GIVEN REQUEST. Please swap "Shoulder" for "Sleeve" in the listing lines starting with the line containing "Where should I click to: Click the Modified" and running through the end of the listing, and give back only those lines with everything else unchanged. Leave the pictures out of your answer.

RECORDS TO USE.

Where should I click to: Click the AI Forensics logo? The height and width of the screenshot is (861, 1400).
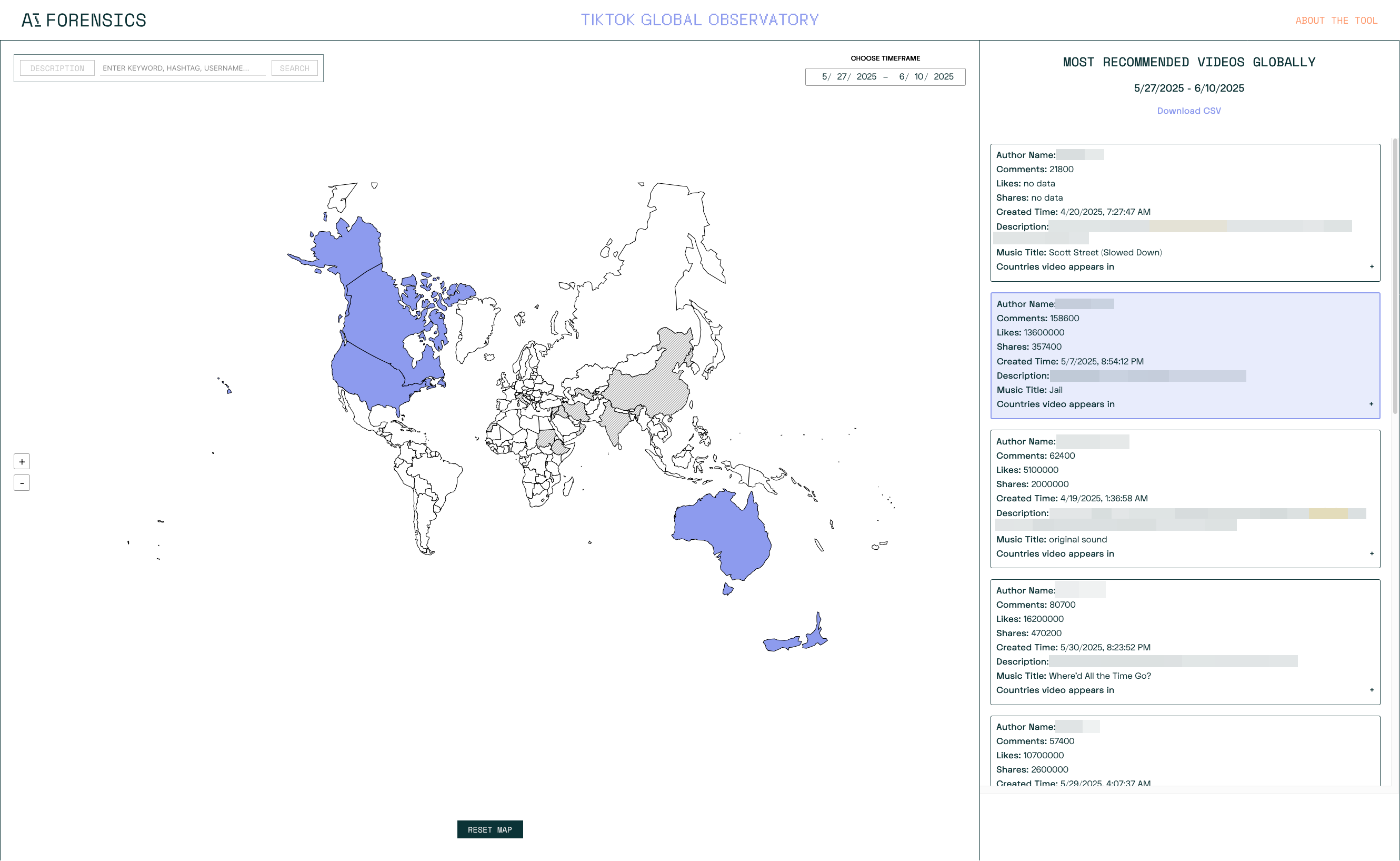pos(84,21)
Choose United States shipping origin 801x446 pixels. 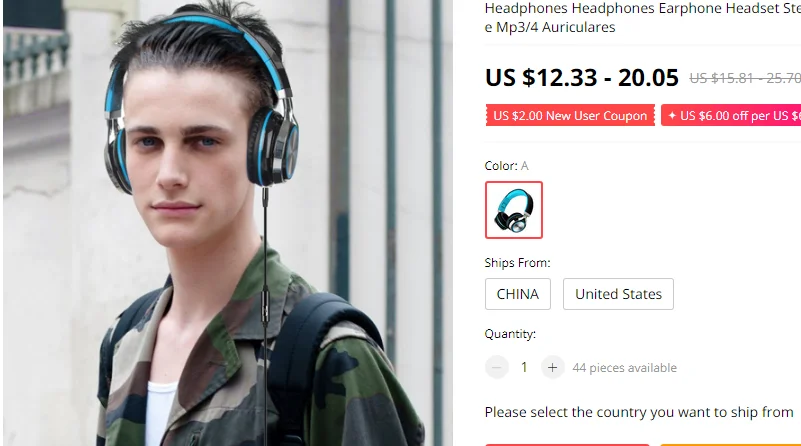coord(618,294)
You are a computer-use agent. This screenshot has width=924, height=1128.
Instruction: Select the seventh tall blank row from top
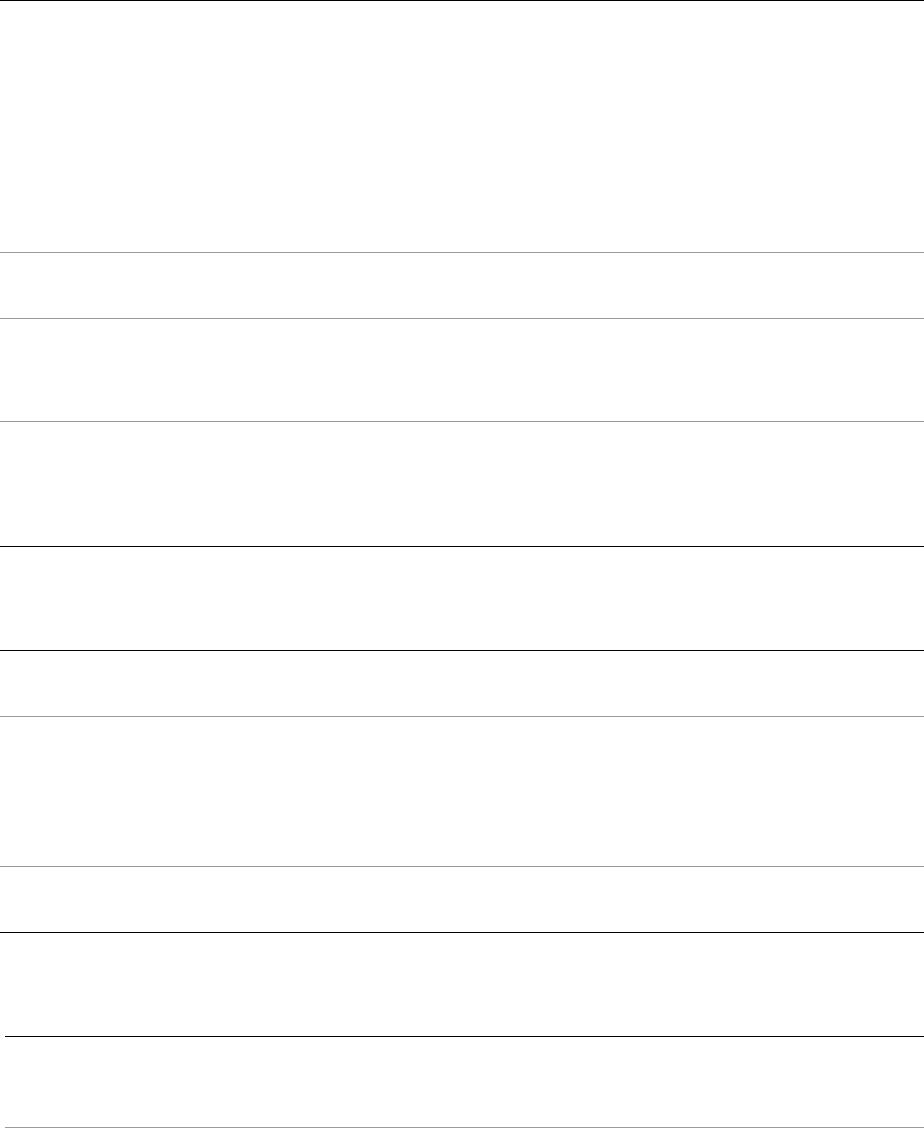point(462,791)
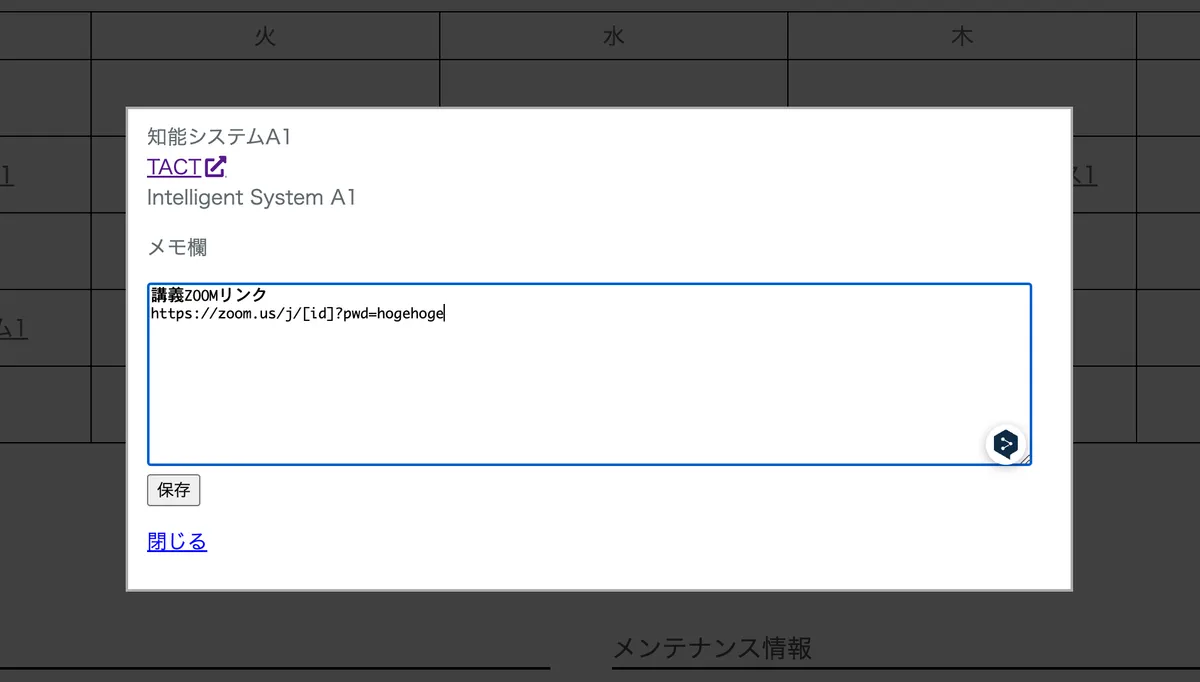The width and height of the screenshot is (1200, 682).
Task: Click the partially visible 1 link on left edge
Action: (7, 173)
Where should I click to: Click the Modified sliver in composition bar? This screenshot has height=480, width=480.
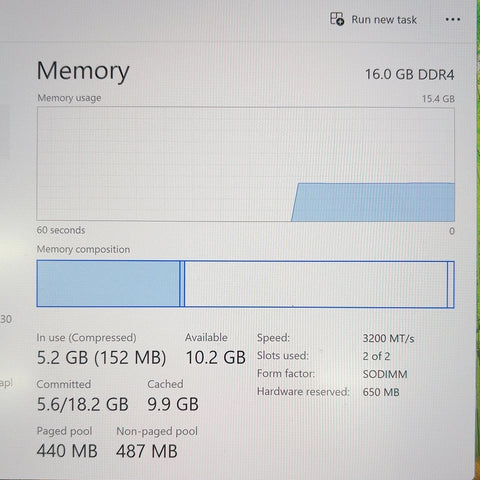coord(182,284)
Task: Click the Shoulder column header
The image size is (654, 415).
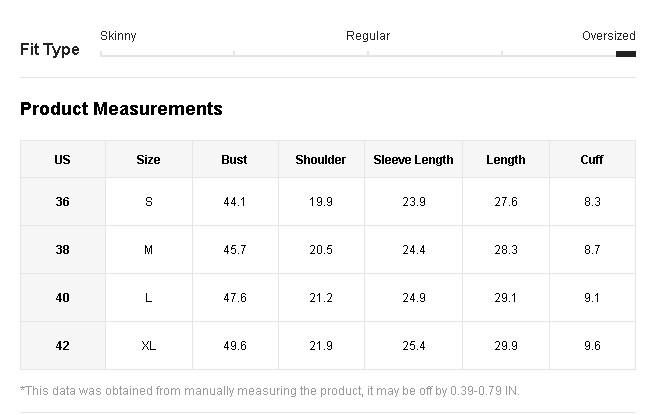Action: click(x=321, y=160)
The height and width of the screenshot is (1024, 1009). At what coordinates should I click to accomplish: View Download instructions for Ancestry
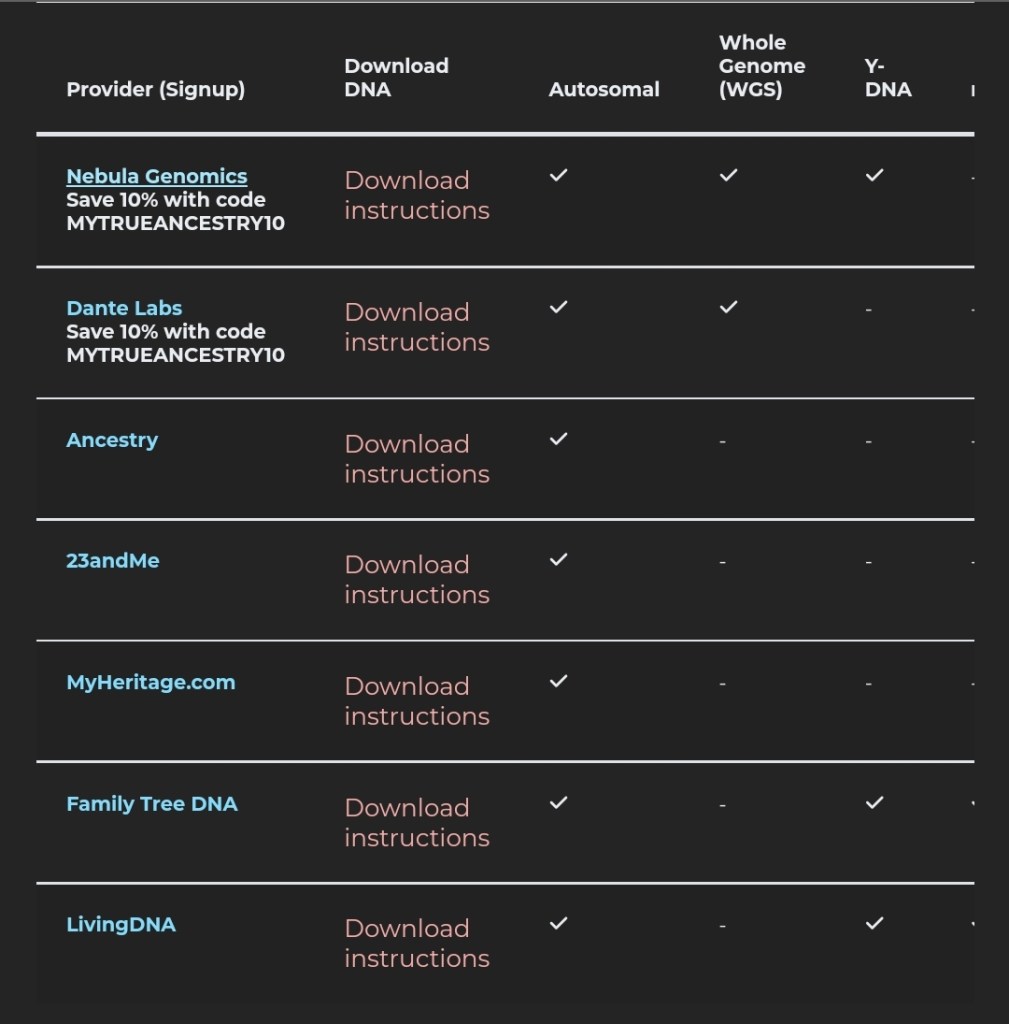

OUTPUT.
Where should I click to: Click the Modified sliver in composition bar? This screenshot has height=480, width=480.
coord(182,284)
Task: Click the Sleeve column header
The image size is (654, 415).
Action: click(x=321, y=160)
The height and width of the screenshot is (1024, 1009). At what coordinates should I click to accomplish: View Download instructions for Ancestry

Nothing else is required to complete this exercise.